• Sonuç bulunamadı

1.2. Morfoloji

2.1.3 Kırık Formasyonu (TRpk)

Hersiniyen evresi sonrasını temsil ettiği düşünülen ve önceki birimlerin üzerinde açısal uyumsuzlukla yer alan, Permiyen-Triyas yaşlı, kırmızı karasal kırıntılardan oluşan bu birim, ilk kez Kaya (1982) tarafından en iyi mostra verdiği yer olan Yığılca kuzeybatısındaki Kırık köyüne izafeten Kırık Formasyonu olarak adlanmıştır. Akyol ve diğ. (1974) ise birime, yaygın mostra alanlarının bulunduğu Kurucaşile-Cide çevresinden “Çakraz Kumtaşı” adını vermişlerdir. Bu çalışmada da Kaya (1982) tarafından verilen Kırık formasyonu adı kullanılmıştır.

Bu birim, inceleme alanı içerisinde Gökçesu kuzeyi, Göcükler köyü güneydoğusu ile Gökgözler tepe batısı arasında bir alanda mostra vermektedir (EK– 1). Birimi oluşturan litolojiler yaygınlık sırasına göre kumtaşı, silttaşı ve konglomeradır. Kırmızı-mor renkli, orta kalın masif tabakalı, ince taneli, yer yer şistozite gösteren kumtaşı, genel olarak sedimanter yapılardan yoksun tek düze bir görünüm belirtmektedir. Yer yer derecelenme, düzgün ve hafif bükümlü laminalanma gözlenmekle birlikte boylanması kötüdür. Başlıca bileşenleri kuvars, feldispat ve kayaç kırıntılarıdır; ayrıca serisit, klorit, muskovit, epidot ve bol olarak opak mineral içermektedir. Yine kırmızı-mor renkte olan silttaşı, içerdiği mineraller ve kayaç kırıntıları, derecelenme ve laminalanma şekline göre kumtaşına benzer özellik göstermektedir. silttaşında gözlenen şistozite, kumtaşına göre daha belirgindir. Şistozite düzlemlerinde serisit bol bulunmaktadır. Kumtaşı ve silttaşı önemli oranda karbonat kayaç kırıntısı içermekte ve karbonat çimentolanma yaygındır (Erendil ve diğ., 1991). Konglomera ise gri renkli ve düzensiz tabakalanmalıdır. Kötü boylanmalı ve daha çok köşeli çakıllar içermektedir.
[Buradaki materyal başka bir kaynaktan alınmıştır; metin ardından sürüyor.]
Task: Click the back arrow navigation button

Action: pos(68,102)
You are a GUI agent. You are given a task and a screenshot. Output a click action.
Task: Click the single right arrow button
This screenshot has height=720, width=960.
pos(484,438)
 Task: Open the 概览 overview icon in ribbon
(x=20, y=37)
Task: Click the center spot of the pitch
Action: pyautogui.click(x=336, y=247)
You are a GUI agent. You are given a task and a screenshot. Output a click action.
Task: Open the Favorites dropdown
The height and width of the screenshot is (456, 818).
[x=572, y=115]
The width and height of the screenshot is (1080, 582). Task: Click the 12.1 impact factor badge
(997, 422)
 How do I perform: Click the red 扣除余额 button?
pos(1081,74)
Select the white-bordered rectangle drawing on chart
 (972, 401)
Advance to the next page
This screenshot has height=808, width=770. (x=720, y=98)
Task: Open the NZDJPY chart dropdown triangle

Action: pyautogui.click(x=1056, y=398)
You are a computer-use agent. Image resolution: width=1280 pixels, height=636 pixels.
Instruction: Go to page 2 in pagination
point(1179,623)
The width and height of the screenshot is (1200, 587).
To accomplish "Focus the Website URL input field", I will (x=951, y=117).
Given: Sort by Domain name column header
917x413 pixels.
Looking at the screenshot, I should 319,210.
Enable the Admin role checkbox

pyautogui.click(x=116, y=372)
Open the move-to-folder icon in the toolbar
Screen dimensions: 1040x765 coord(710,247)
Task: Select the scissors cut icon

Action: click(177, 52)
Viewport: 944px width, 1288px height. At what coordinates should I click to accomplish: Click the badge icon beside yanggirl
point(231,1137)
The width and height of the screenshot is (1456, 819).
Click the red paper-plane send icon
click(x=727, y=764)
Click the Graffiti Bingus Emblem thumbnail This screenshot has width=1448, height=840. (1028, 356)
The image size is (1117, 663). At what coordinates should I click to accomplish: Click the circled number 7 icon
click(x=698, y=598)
Çalışma alanı içinde 1000–1500 m görünür kalınlığa sahip Kırık formasyonu, karasal bir çökel istifi özelliği taşımaktadır. Denizel fosillerin yokluğu, kırmızı renk, tabakalanma ve diğer sedimanter yapıların denizel istiflerdeki gibi gelişmeyişi birimin karasal bir çökelme ortamının ürünü olduğunu düşündürmektedir (Erendil ve diğ.,1991). Birçok eski alüvyon yelpazesinin normal faylarla grabenlerin/yarı grabenlerin gelişimine bağlı ya da yükselime uğramış kaynak alanlarına bitişik havza dolguları olduğu ve bunların bir bölümünün post-orojenik özellik taşıdığı bilinmektedir (Reading, 1979). Hersiniyen orojenezi sonrası bir çökel istifi olduğu düşünülen birim, özellikleriyle alüvyon yelpazesine ait sel ve çamur akmalarının ürünlerine (Reading, 1979) benzerlik göstermektedir.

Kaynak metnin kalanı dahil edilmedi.